A reminder that EFF projects like this are only possible with your continuing support: https://eff.org/support (disclosure: while I used to work at EFF when Cooper and Yomna were researching this I don't now, so I'm being COMPLETELY OBJECTIVE in this current call for donations).
I don't know if other travelers have run into this but somewhat regularly when I arrive in a different major metropolitan area, I will get scam-spam calls within a day spoofed from that area code despite the fact that my phone number has nothing to do with that region and I haven't been in that specific location either ever or at least a longtime. It happens in both North America and Europe.
I know fake base stations might not be the reason for scammers targeting my phone but would be curious if others have seen this and have their own hypothesis?
Not sure why the calls would be scam calls though. It would be one thing if they were legitimate marketing spam calls originating from phone number traceable back to the business originating the conversation but these are clearly cases where the number is faked in the new area code/country::city code in order to incentivize picking up. (Is that the car rental company? Is the hotel reaching out for some reason? Etc...)

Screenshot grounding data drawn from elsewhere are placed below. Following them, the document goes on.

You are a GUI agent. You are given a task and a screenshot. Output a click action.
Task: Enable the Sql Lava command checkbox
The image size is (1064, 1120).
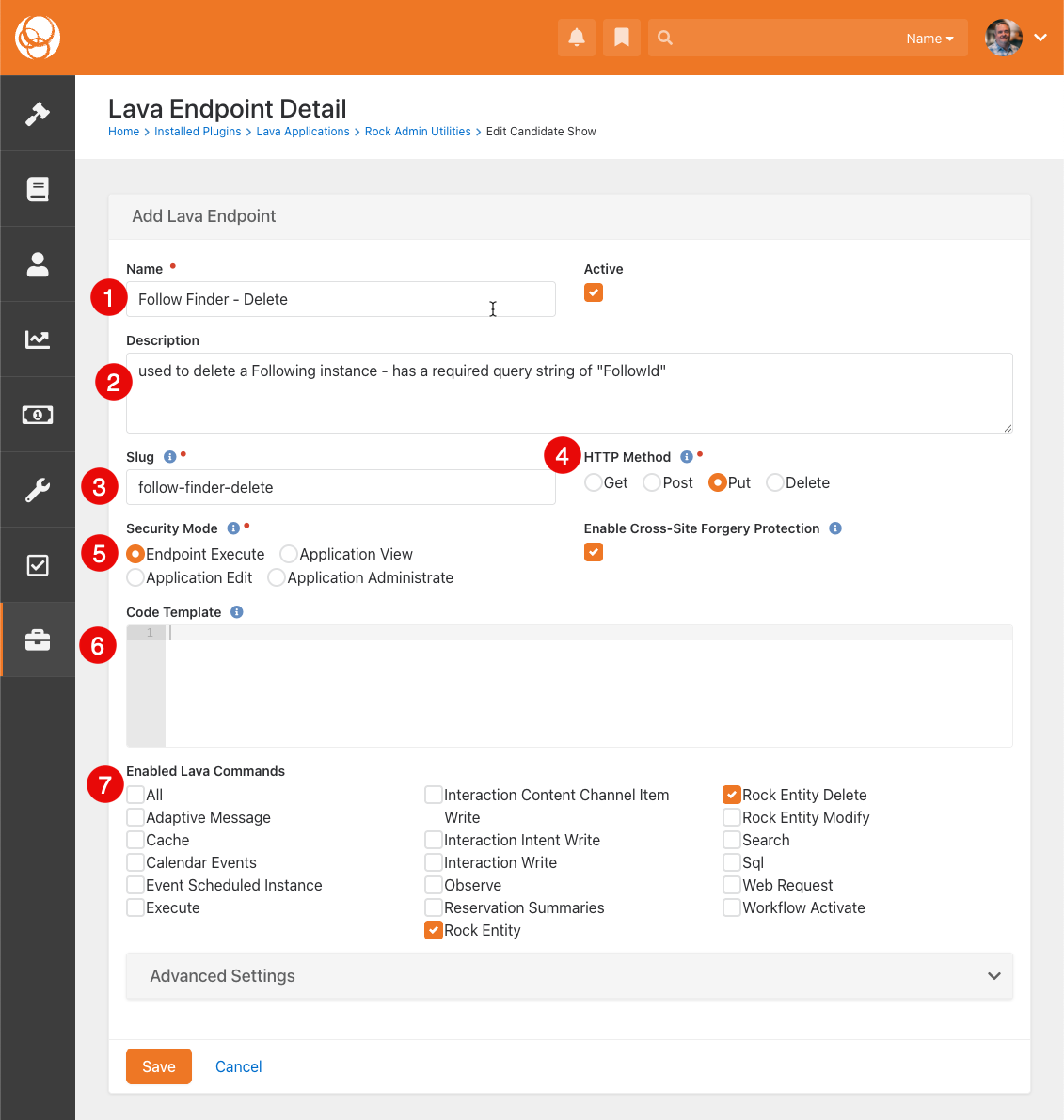click(732, 862)
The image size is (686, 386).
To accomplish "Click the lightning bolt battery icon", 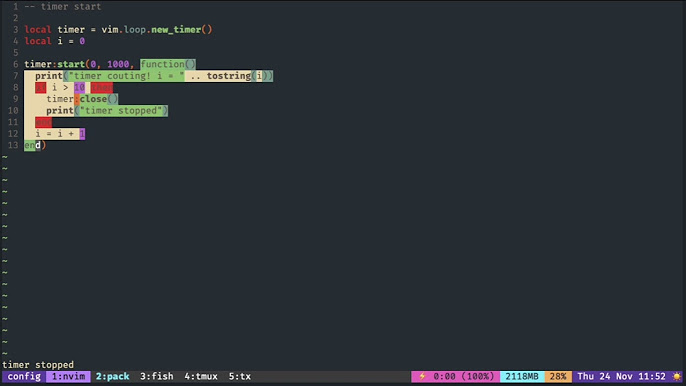I will tap(422, 376).
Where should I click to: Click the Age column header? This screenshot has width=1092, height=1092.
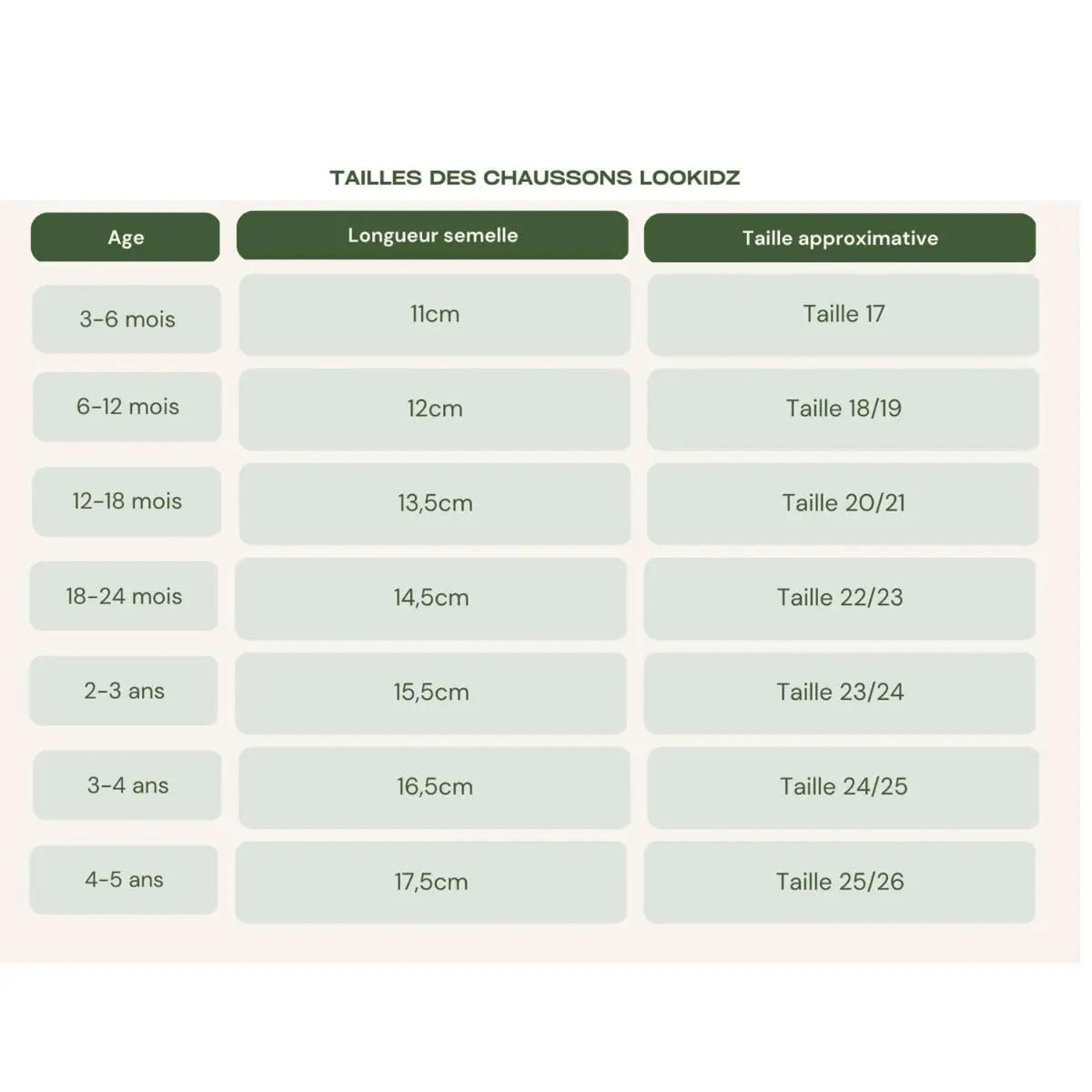(126, 238)
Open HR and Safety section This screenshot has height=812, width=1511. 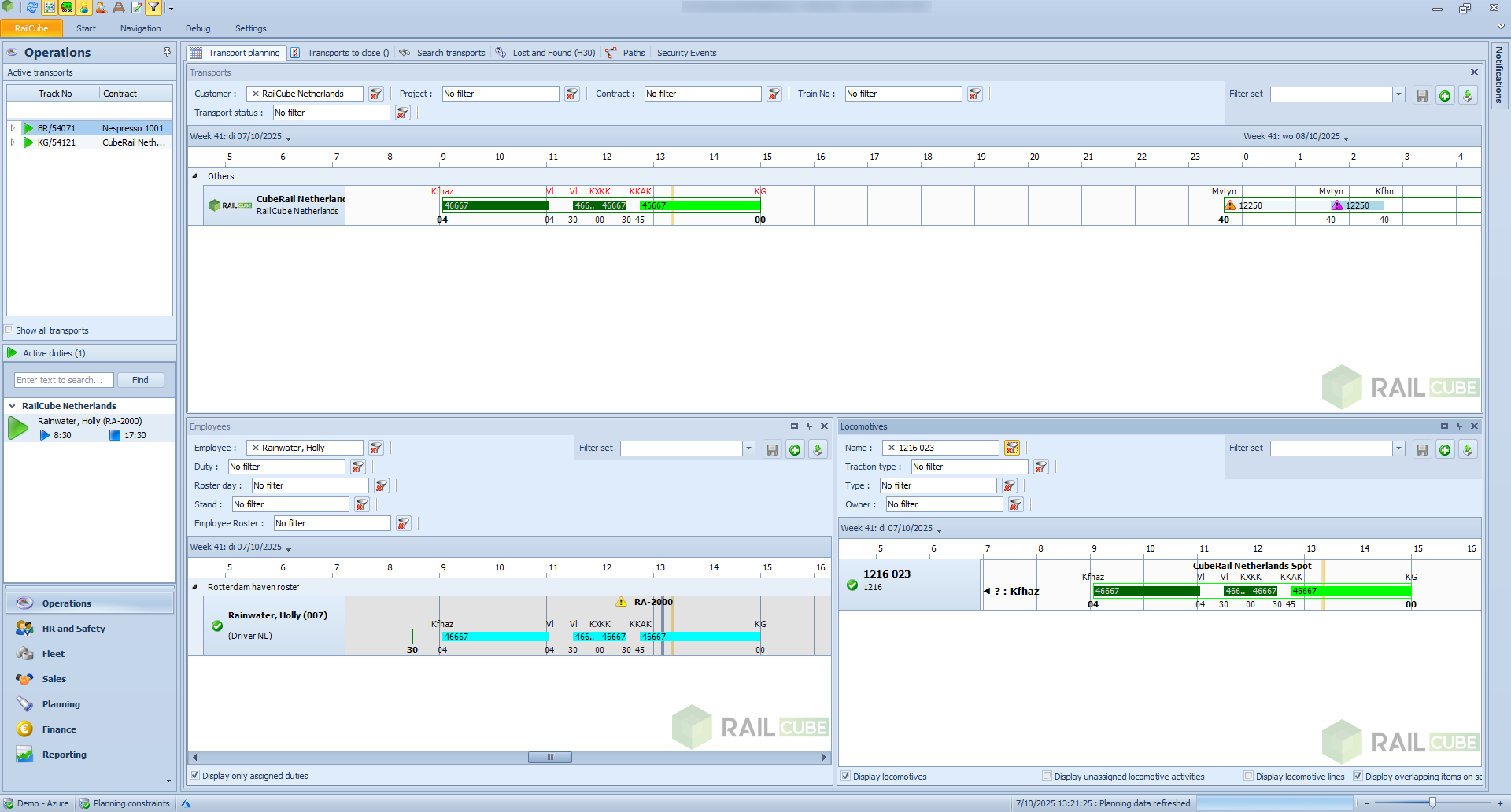[73, 629]
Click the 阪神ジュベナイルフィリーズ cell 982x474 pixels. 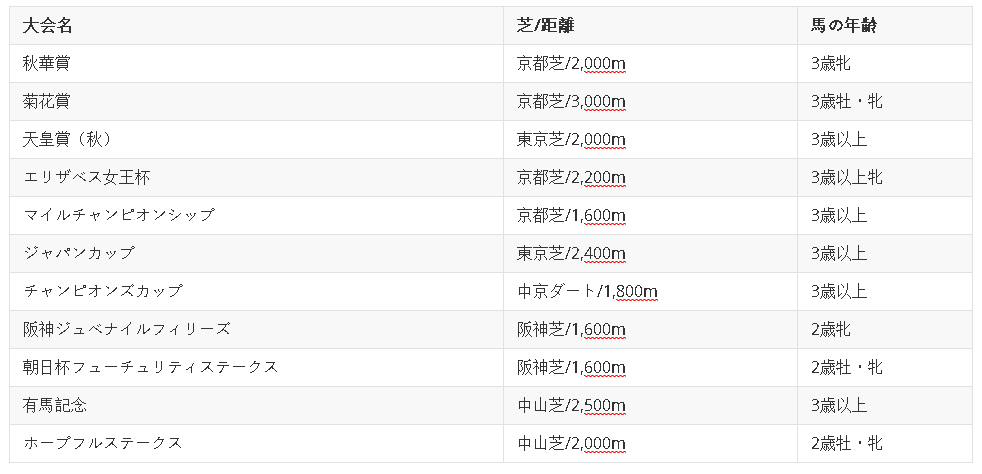click(127, 330)
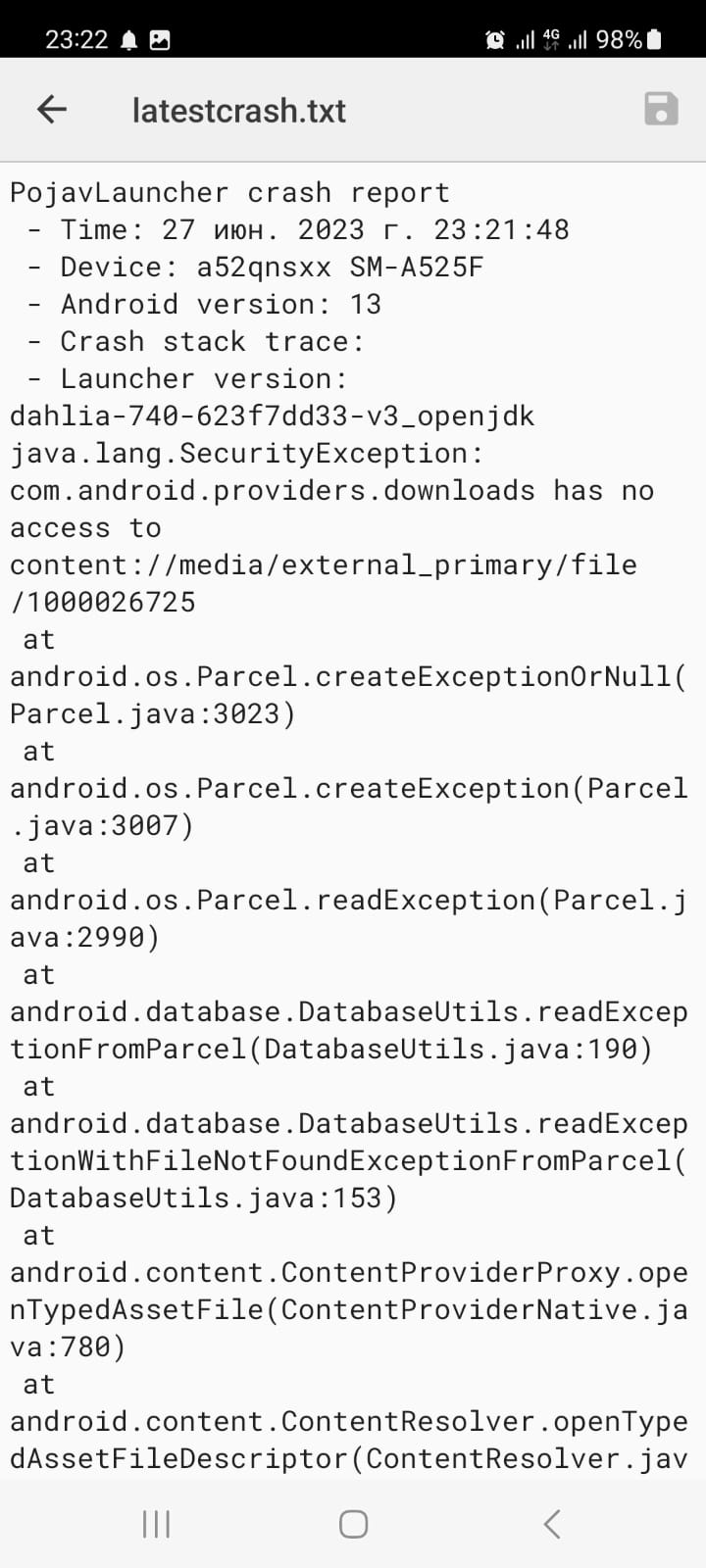
Task: Tap the navigation bar back button
Action: pos(550,1523)
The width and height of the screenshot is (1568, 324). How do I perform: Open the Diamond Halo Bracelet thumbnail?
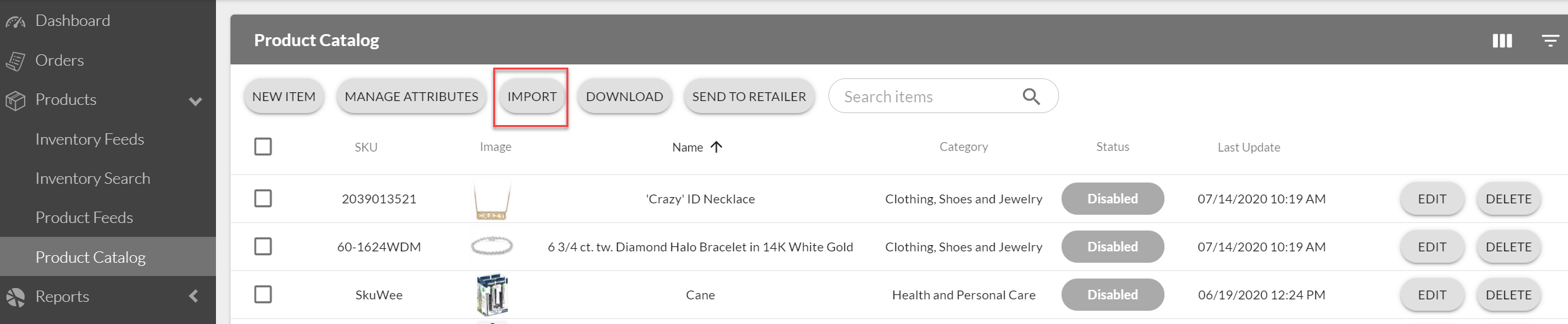(x=492, y=246)
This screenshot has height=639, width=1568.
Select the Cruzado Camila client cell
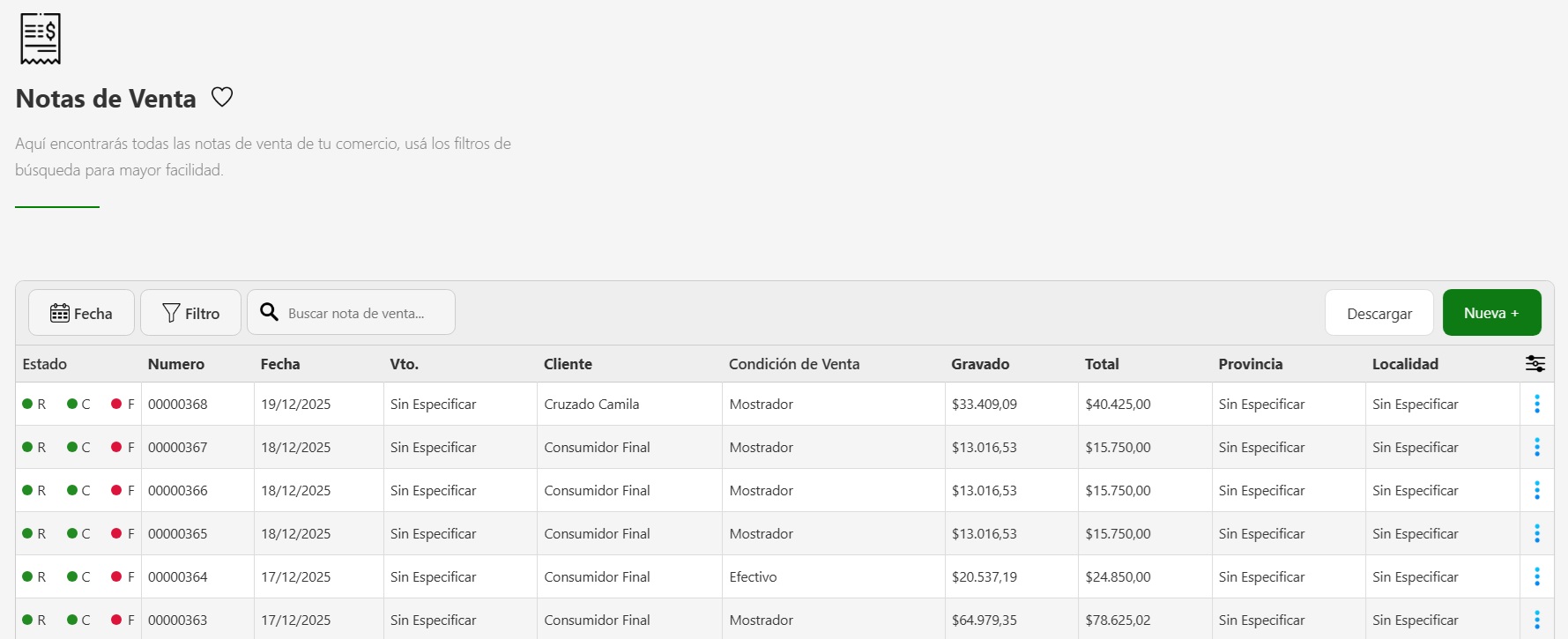[x=591, y=404]
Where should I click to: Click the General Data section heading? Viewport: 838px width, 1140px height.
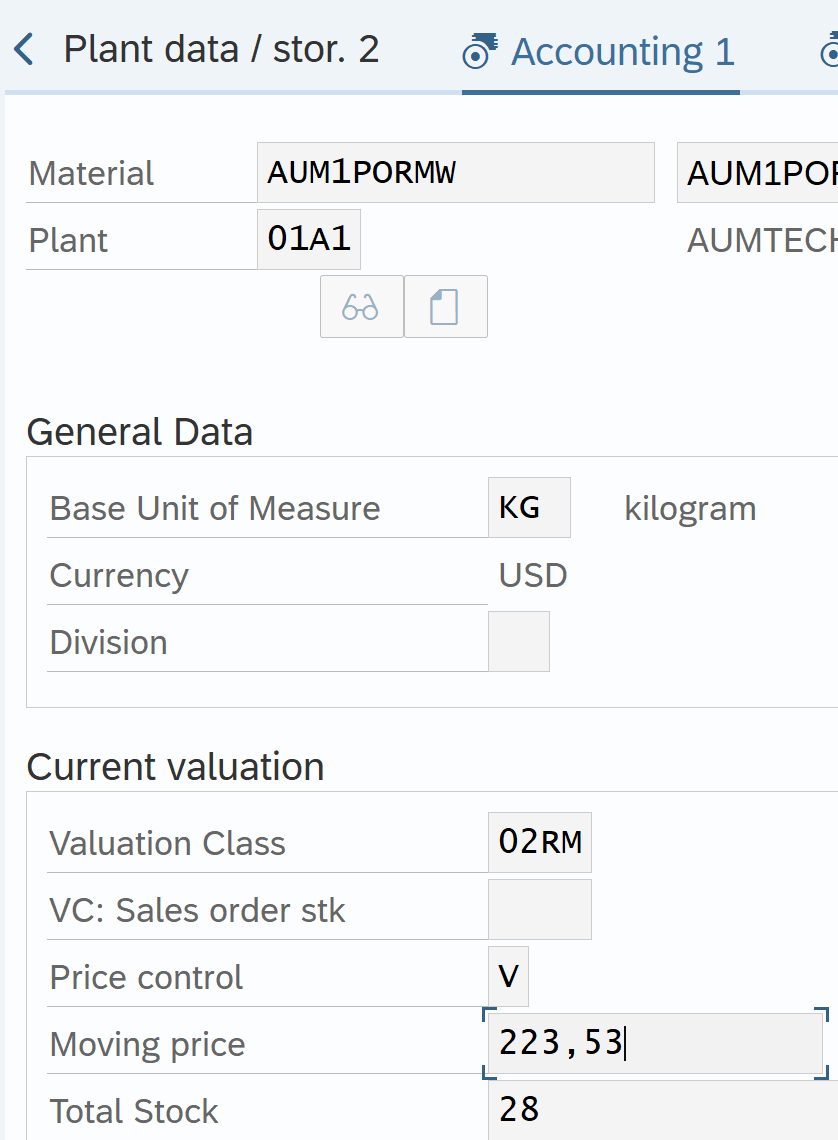[140, 432]
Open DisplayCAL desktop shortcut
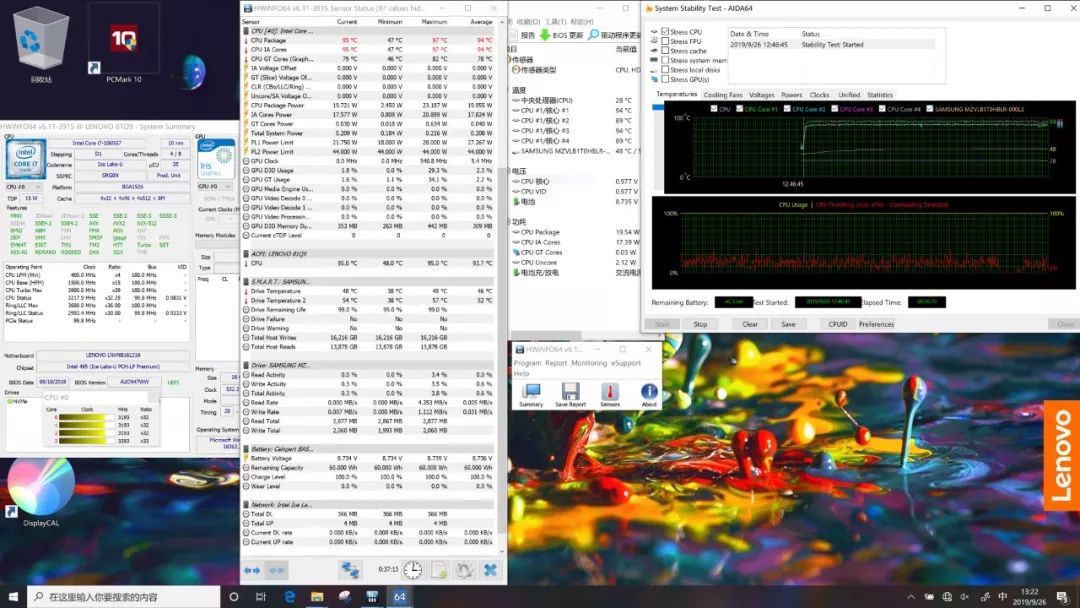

I guess my paranoia here stems from this link in the OPs pdf[0].
Interesting. Never saw the spam numbers transition either when travelling or when living in a new area long term.
I only ever get spoofed number calls from the area code of my cell phone number. Works out pretty well because I only lived there in passing 12 years ago, so never wonder if I'm missing a real call by ignoring them.
I haven't personally experienced that, but I suspect the explanation is simpler: someone is probably re-selling your geocoded IP, which is then bucketed into a range of telephone area codes.
Although I opted to graduate with a CS degree, I still really enjoy reading novel research like this since it piques the interest I had initially starting college as an EE/CE major.
Can't wait to go to Defcon this year as well for work exactly like this!
Having a quick look : I understand they only listen and never transmit, and just decode MIB and SIB1 => why do they require a sophisticated and expensive SDR such as bladerf ? I though an rtl-sdr would be able to decode MIB (and probably SIB, but I have a doubt there because maybe the location of those resource blocks would exceed the rtl-sdr's limited bandwidth... I would need to check, but anyway it seems https://github.com/JiaoXianjun/LTE-Cell-Scanner is able to decode SIB)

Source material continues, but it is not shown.